PETE. I suppose there could be some things that I wouldn’t include but the only things I have rejected so far have been from people who sent poems and short stories thinking it was a writers magazine. Basically I try to cover as wide a spectrum of the storytelling world as possible, and the nooks and crannies where telling is relevant, bits of folk, theatre, film.

ROY. Controversy?

PETE. I’m pleased to say I’ve managed to create some. The biggest thing though was when I dared to print a bad review. I didn’t write it, I just published it. And I think it was a very fair review, the writer obviously caught a well-known teller on a bad night and said so. Someone cancelled their subscription because of it! But controversy is no bad thing, constructive criticism makes people think. As I said, not everyone shares the same opinion, one mans meat etc.

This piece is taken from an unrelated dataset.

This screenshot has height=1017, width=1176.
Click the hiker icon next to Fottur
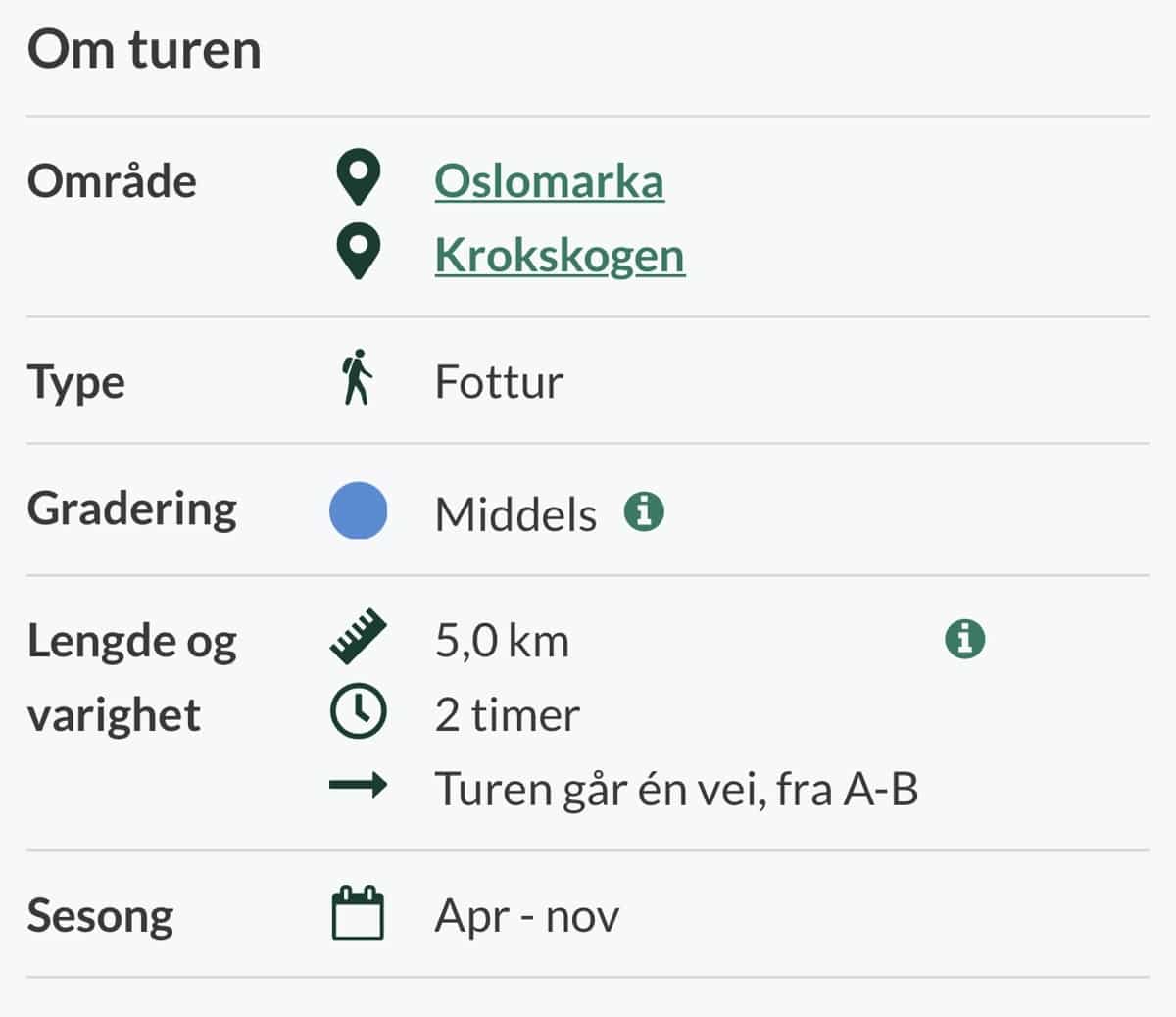tap(358, 378)
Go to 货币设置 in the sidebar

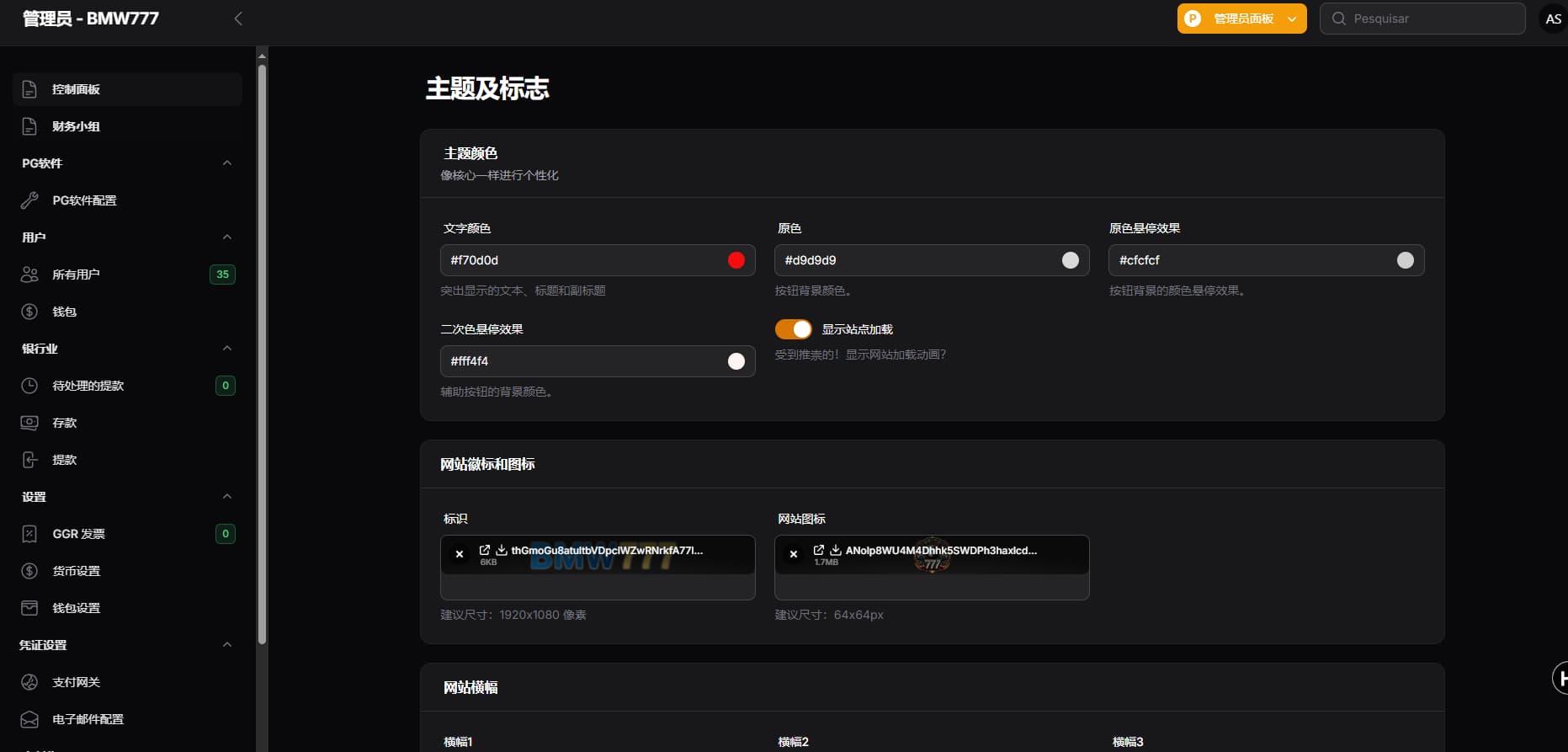tap(76, 571)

There are some readers who say the mag shouldn’t be controversial – the ‘we must stick together’ attitude, but on the whole reaction to the magzine is good..

ROY. Development?

PETE. We have gone up in pages from 12 to 34, without an increase in cost. Added many more subscribers. I would definitely like more subscribers so that we could afford a colour cover and just a few more pages. Content wise I’m pretty happy with it. It has a good variety of articles written by a good variety of people. Sometimes I commission articles, sometimes people volunteer them. And there is an open invitation for people to send in stories, and they do. For the last edition I went out and hunted up an Iraqi story. I glean from wherever possible. We circulate to GB, Europe, USA, Australia, not hundreds abroad just the odd one here and there but it’s encouraging. I’d like more. I love doing the magazine. I consider it my hobby as much as part of my work.

ROY. Tell us about Steel Carpet Music.

PETE. That’s my publishing and recording arm. Steel Carpet is an anagram of my name. All my own recording now is on Steel Carpet and I’ve done storytelling tapes including other people. Also CDs of Derbyshire songs with various singers and Kentish stuff. But basically it’s my own stuff. I don’t want to record just anybody.

ROY. Pete, it’s now 25 years since you had that fateful thought about turning pro ‘Do it now or else’. Has it been a success?

PETE. Just keeping going is a success. I’ve never been a superstar but I’m still here. I’ve progressed as a performer a tremendous amount, which is another plus. And I hope I’ve given a lot of people a little bit of pleasure along the way. That’s success.